We now can combine the ACI manifest with a root filesystem holding our custom built kernel, for example:

aci/4.9.4/
├── manifest
└── rootfs
    └── bzImage

We are now ready to build the stage1 ACI with actool :

actool build --overwrite aci/4.9.4 my-custom-stage1-kvm.aci

Run rkt with a custom stage1 for KVM

rkt offers multiple command line flags to be provided with a stage1; we use --stage1-path=. To smoke test our newly built stage1, we run a Debian Docker container and call uname -r so we make sure our custom built kernel is actually used:

rkt fetch image coreos.com/rkt/stage1-kvm:1.23.0 # due to rkt issue #2241
rkt run \
  --insecure-options=image \
  --stage1-path=./my-custom-stage1-kvm.aci \
  docker://debian --exec=/bin/uname -- -r
4.9.4-kinvolk-v1
[...]

We set CONFIG_LOCALVERSION="-kinvolk-v1" in the kernel config and the version is correctly shown as 4.9.4-kinvolk-v1.

Run on Semaphore CI

Semaphore does not include rkt by default on their platform. Hence, we have to download rkt in semaphore.sh as a first step:

#!/bin/bash

readonly rkt_version="1.23.0"

if [[ ! -f "./rkt/rkt" ]] || \
  [[ ! "$(./rkt/rkt version | awk '/rkt Version/{print $3}')" == "${rkt_version}" ]]; then

  curl -LsS "https://github.com/coreos/rkt/releases/download/v${rkt_version}/rkt-v${rkt_version}.tar.gz" \
    -o rkt.tgz

  mkdir -p rkt
  tar -xvf rkt.tgz -C rkt --strip-components=1
fi

[...]

After that we can pre-fetch the stage1 image we depend on and then run our tests. Note that we now use ./rkt/rkt. And we use timeout to make sure our tests fail if they cannot be finished in a reasonable amount of time.

Example:

sudo ./rkt/rkt image fetch --insecure-options=image coreos.com/rkt/stage1-kvm:1.23.0
sudo timeout --foreground --kill-after=10 5m \
  ./rkt/rkt \
  --uuid-file-save=./rkt-uuid \
  --insecure-options=image,all-run \
  --stage1-path=./rkt/my-custom-stage1-kvm.aci \
  ...
  --exec=/bin/sh -- -c \
  'cd /go/... ; \
    go test -v ./...'

--uuid-file-save=./rkt-uuid is required to determine the UUID of the started container from semaphore.sh to read its exit status (since it is not propagated on the KVM stage1 ) after the test finished and exit accordingly:

[...]

test_status=$(sudo ./rkt/rkt status $(<rkt-uuid) | awk '/app-/{split($0,a,"=")} END{print a[2]}')
exit $test_status

Bind mount directories from stage1 into stage2

If you want to provide data to stage2 from stage1 you can do this with a small systemd drop-in unit to bind mount the directories. This allows you to add or modify content without actually touching the stage2 root filesystem.
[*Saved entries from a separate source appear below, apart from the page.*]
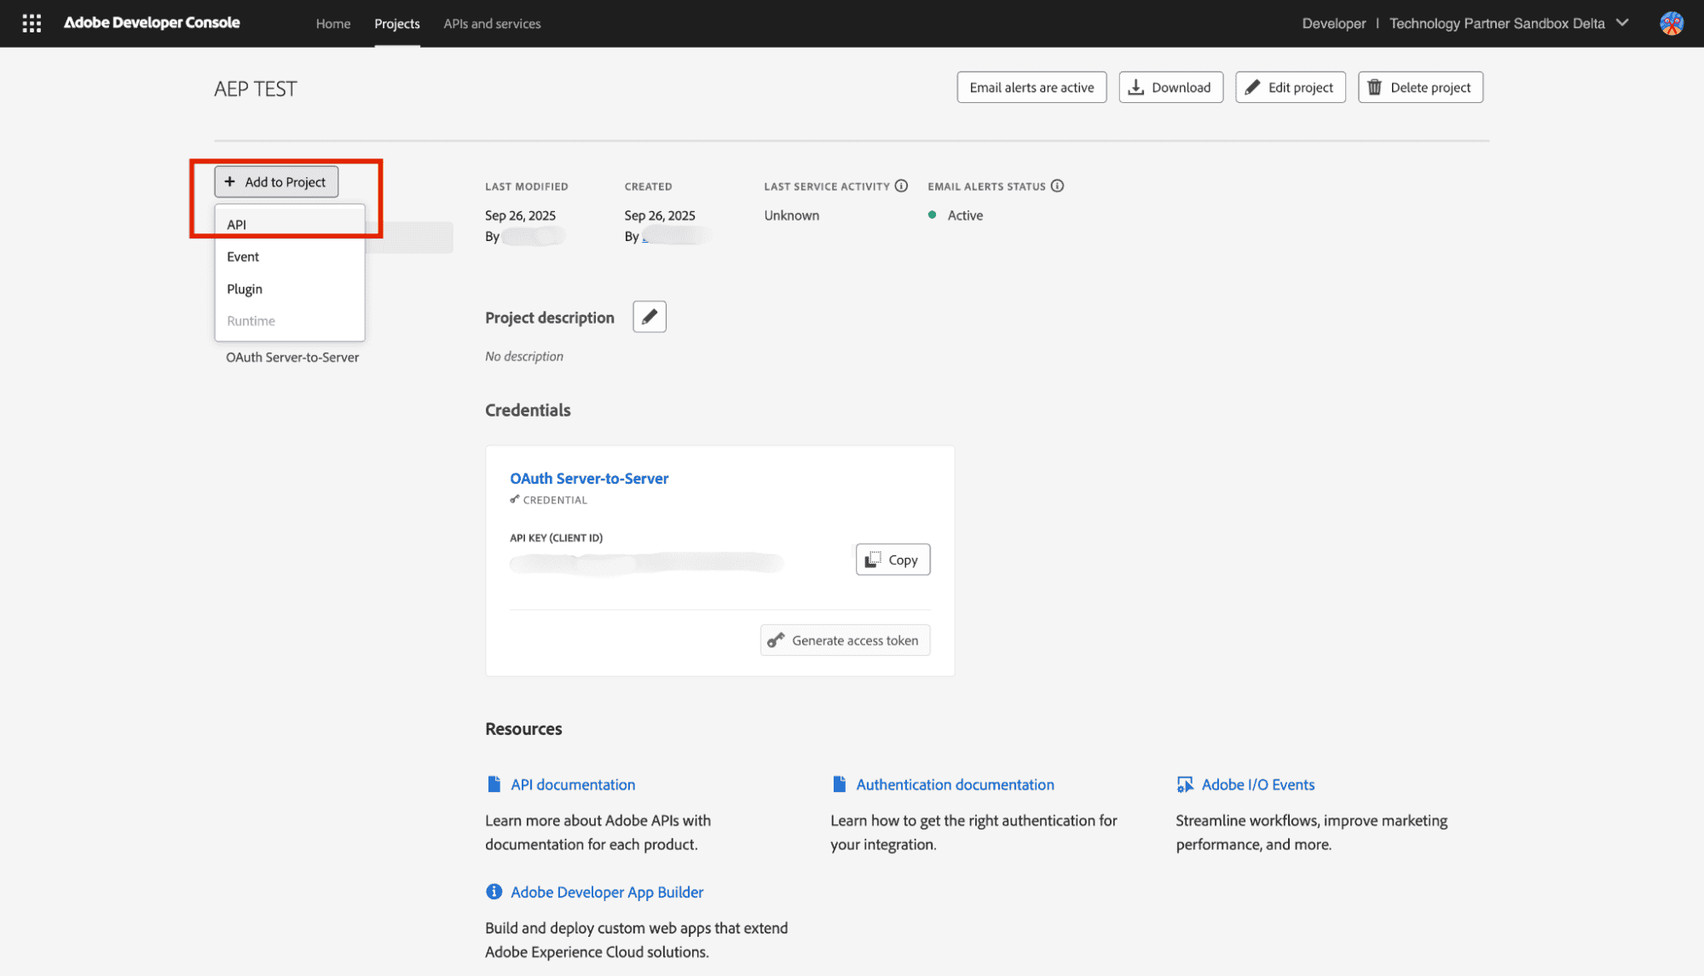Select API from the Add to Project menu

click(237, 224)
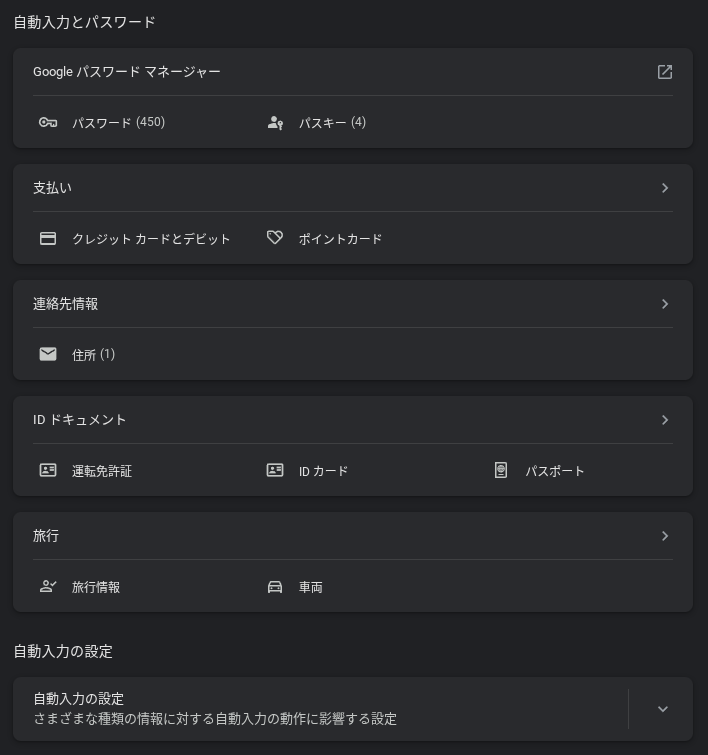Click the traveler icon beside 旅行情報
Image resolution: width=708 pixels, height=755 pixels.
click(x=48, y=587)
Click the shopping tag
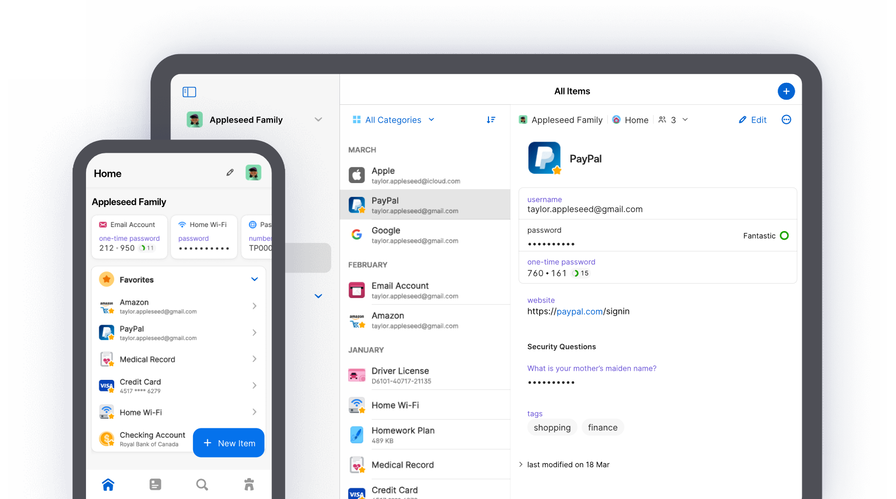The height and width of the screenshot is (499, 896). (x=552, y=428)
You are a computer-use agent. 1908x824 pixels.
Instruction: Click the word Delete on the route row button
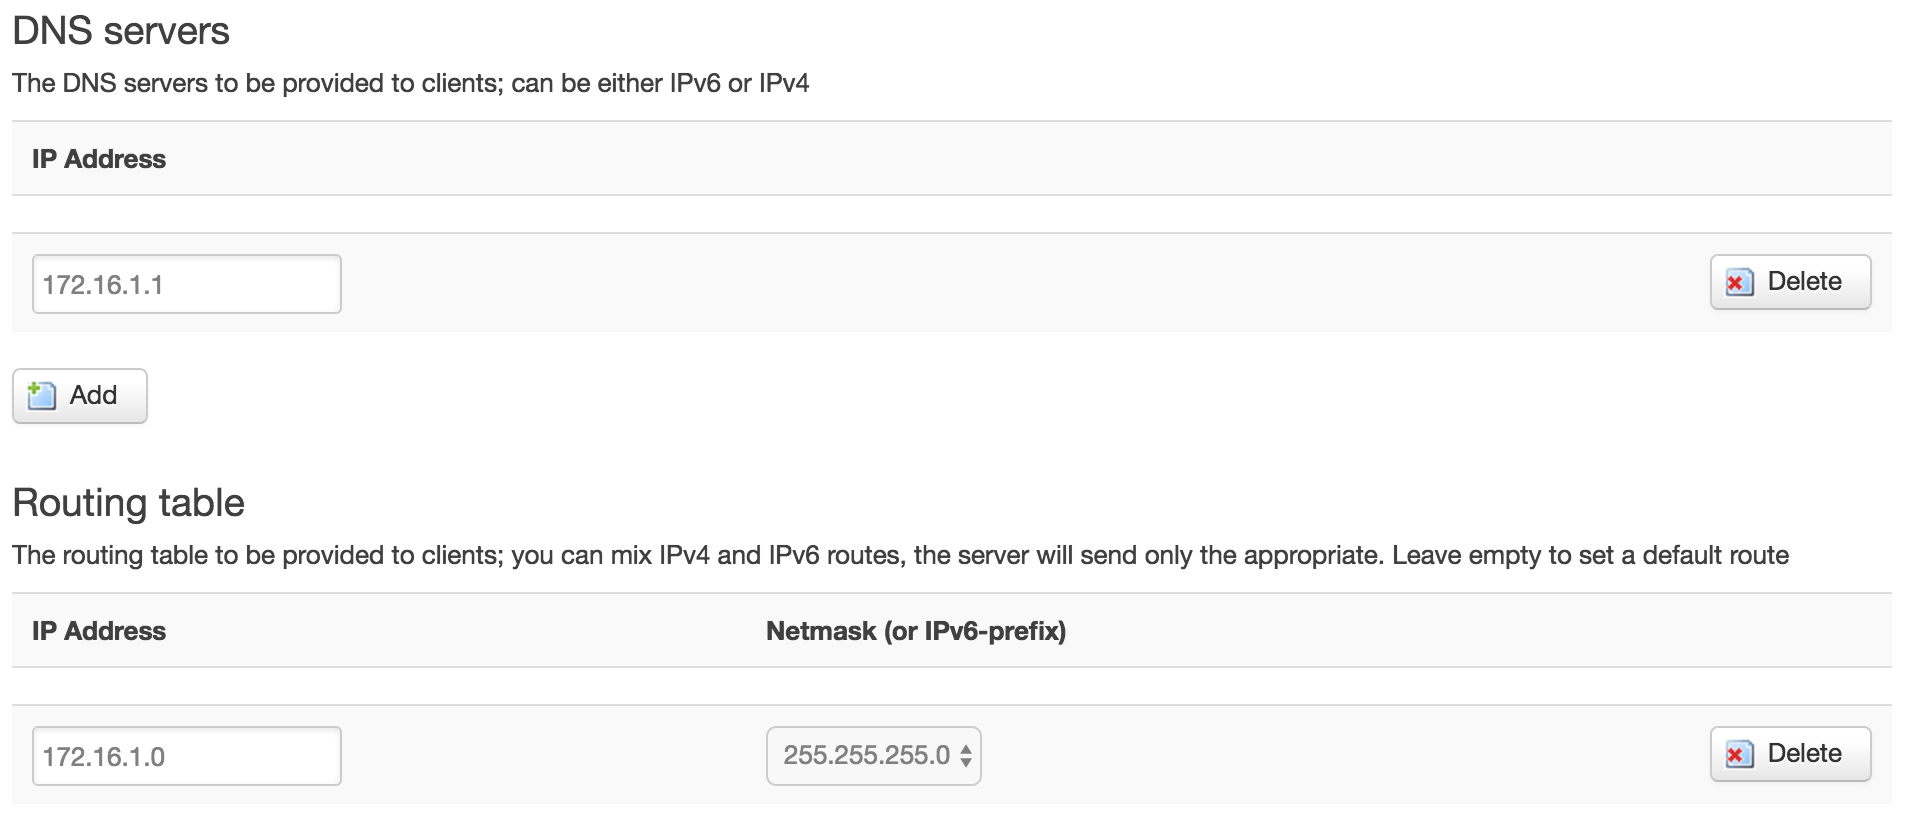click(1805, 754)
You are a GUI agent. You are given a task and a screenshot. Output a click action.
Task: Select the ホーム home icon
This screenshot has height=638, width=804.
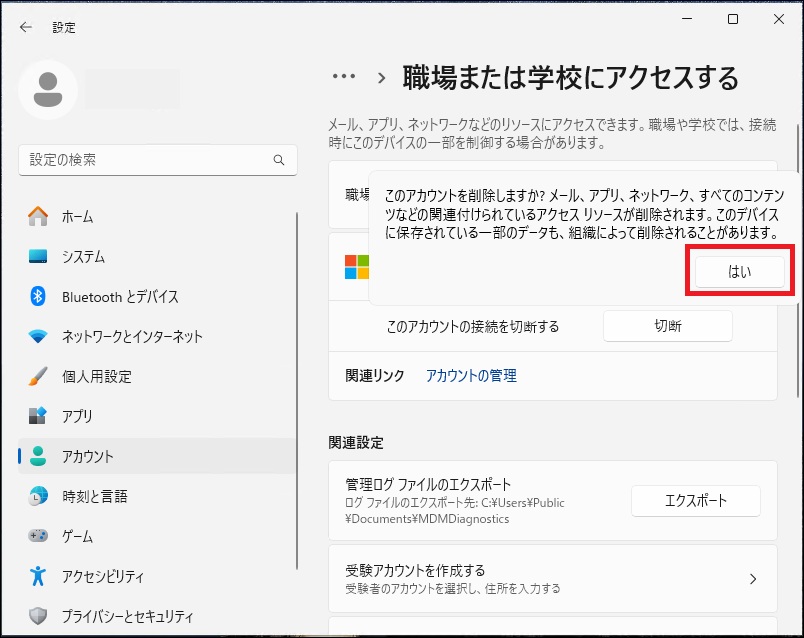(38, 216)
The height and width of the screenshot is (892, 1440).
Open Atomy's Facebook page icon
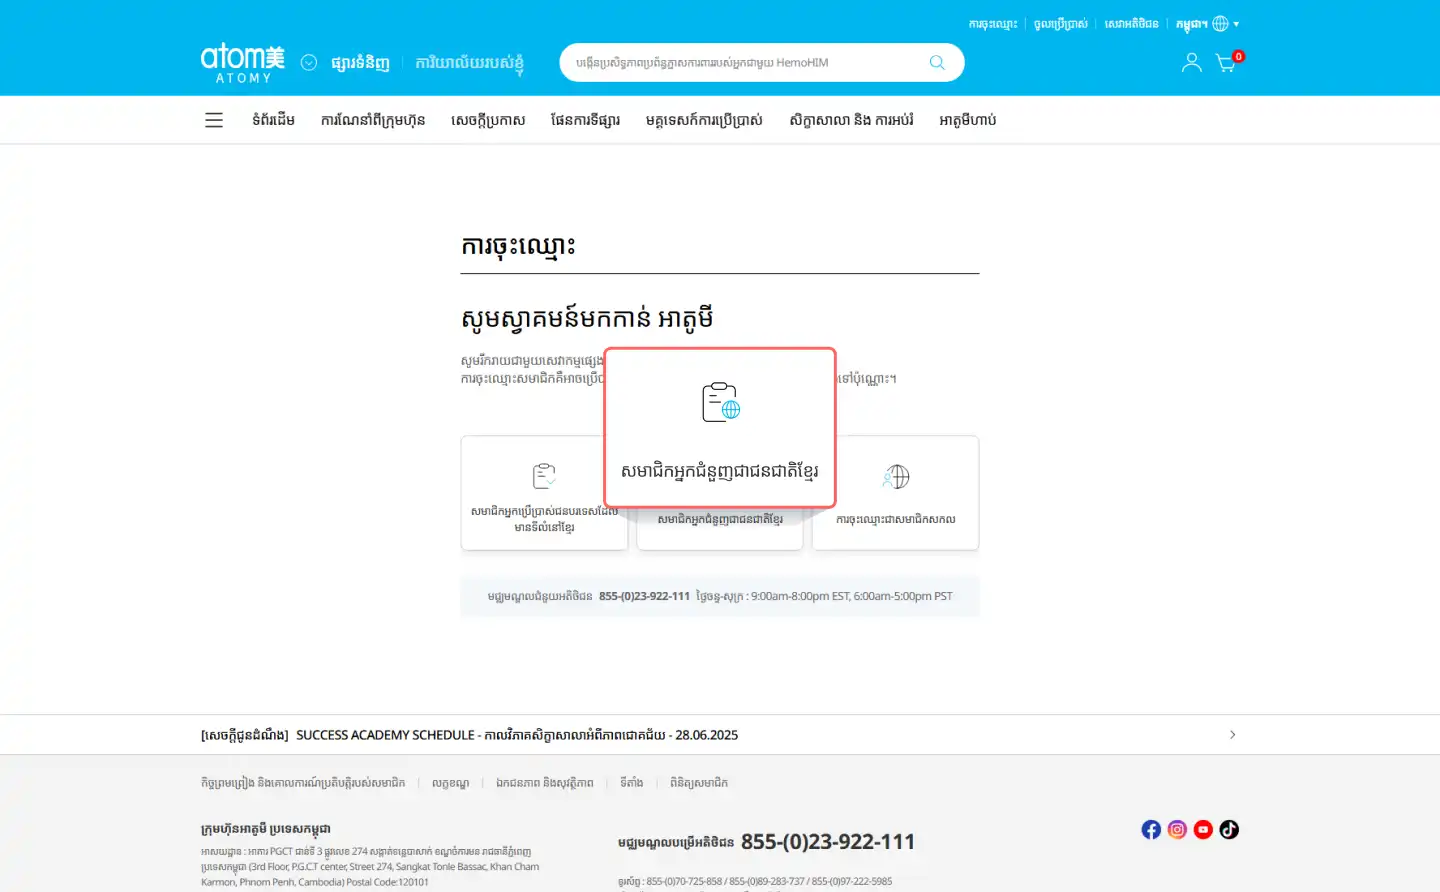pos(1151,829)
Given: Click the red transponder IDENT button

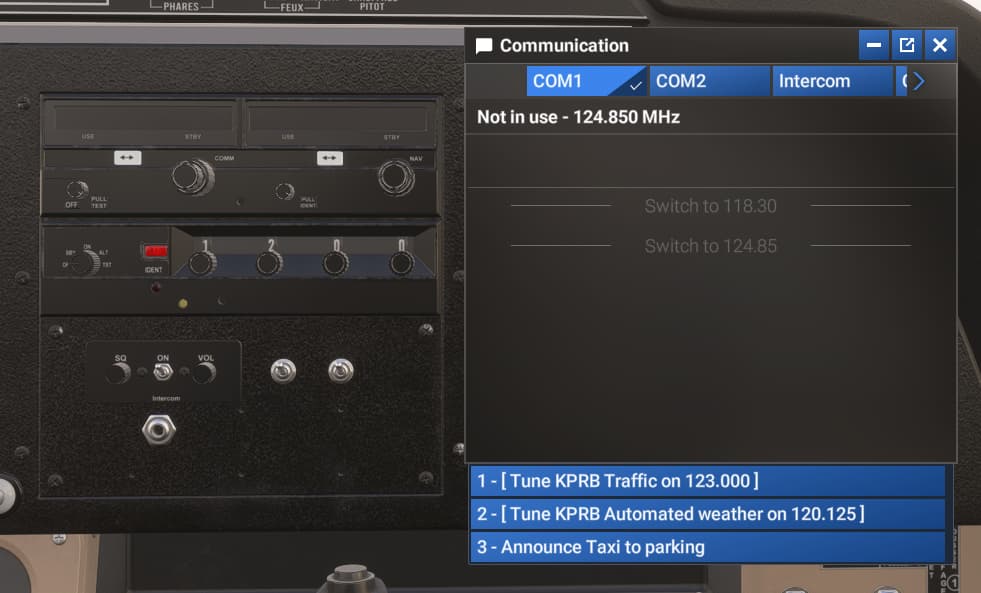Looking at the screenshot, I should click(x=154, y=252).
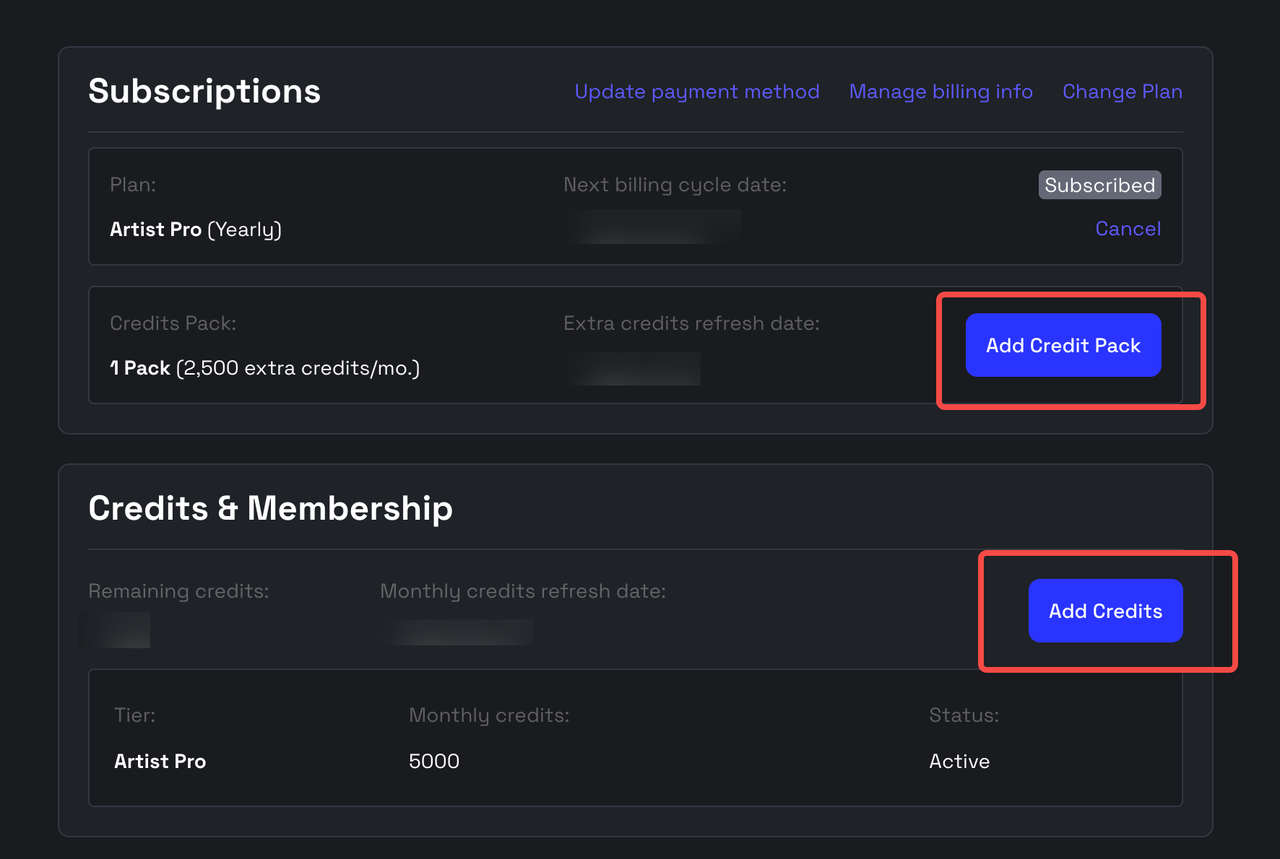Click the 1 Pack extra credits text
The height and width of the screenshot is (859, 1280).
point(264,369)
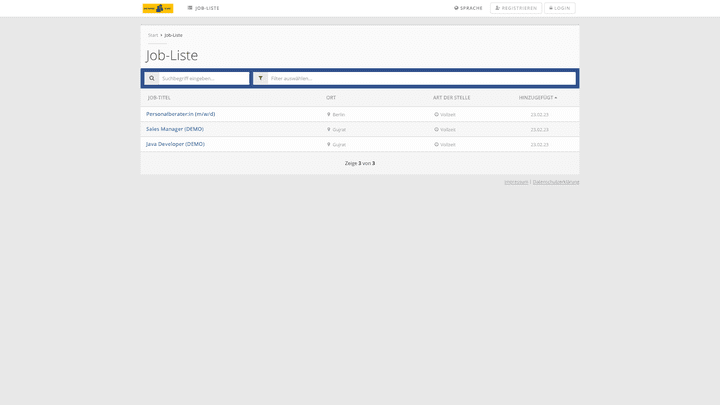
Task: Click the funnel filter icon
Action: pos(260,78)
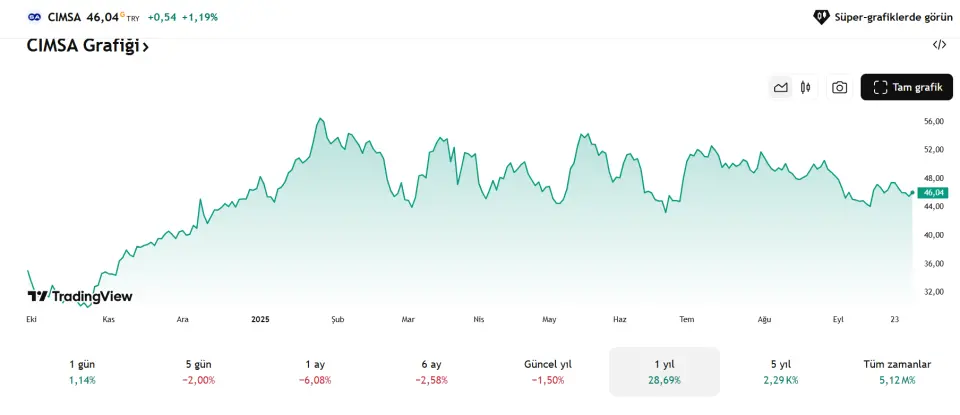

We did the following to provide the Linux kernel headers to stage2:

# add systemd drop-in to bind mount kernel headers
mkdir -p "${rootfs_dir}/etc/systemd/system/[email protected]"
cat <<EOF >"${rootfs_dir}/etc/systemd/system/[email protected]/10-bind-mount-kernel-header.conf"
[Service]
ExecStartPost=/usr/bin/mkdir -p %I/${kernel_header_dir}
ExecStartPost=/usr/bin/mount --bind "${kernel_header_dir}" %I/${kernel_header_dir}
EOF

Note: for this to work you need to have mkdir in stage1, which is not included in the default rkt stage1-kvm. We use the one from busybox: https://busybox.net/downloads/binaries/1.26.2-i686/busybox_MKDIR

Automating the steps

We want to be able to do this for many kernel versions. Thus, we have created a tool, stage1-builder , that does most of this for us. With stage1-builder you simply need to add the kernel configuration to the config directory and run the ./builder script. The result is an ACI file containing our custom kernel with a dependency on the upstream kvm-stage1.

Conclusion

With SemaphoreCI providing us with a proper VM and rkt’s modular stage1 architecture, we have put together a CI pipeline that allows us to test gobpf and tcptracer-bpf on various kernels. In our opinion this setup is much preferable to the alternative, setting up and maintaining Jenkins.

Interesting to point out is that we did not have to use or make changes to rkt’s build system. Leveraging ACI dependencies was all we needed to swap out the KVM stage1 kernel. For the simple case of testing software on various kernel versions, rkt’s modular design has proven to be very useful.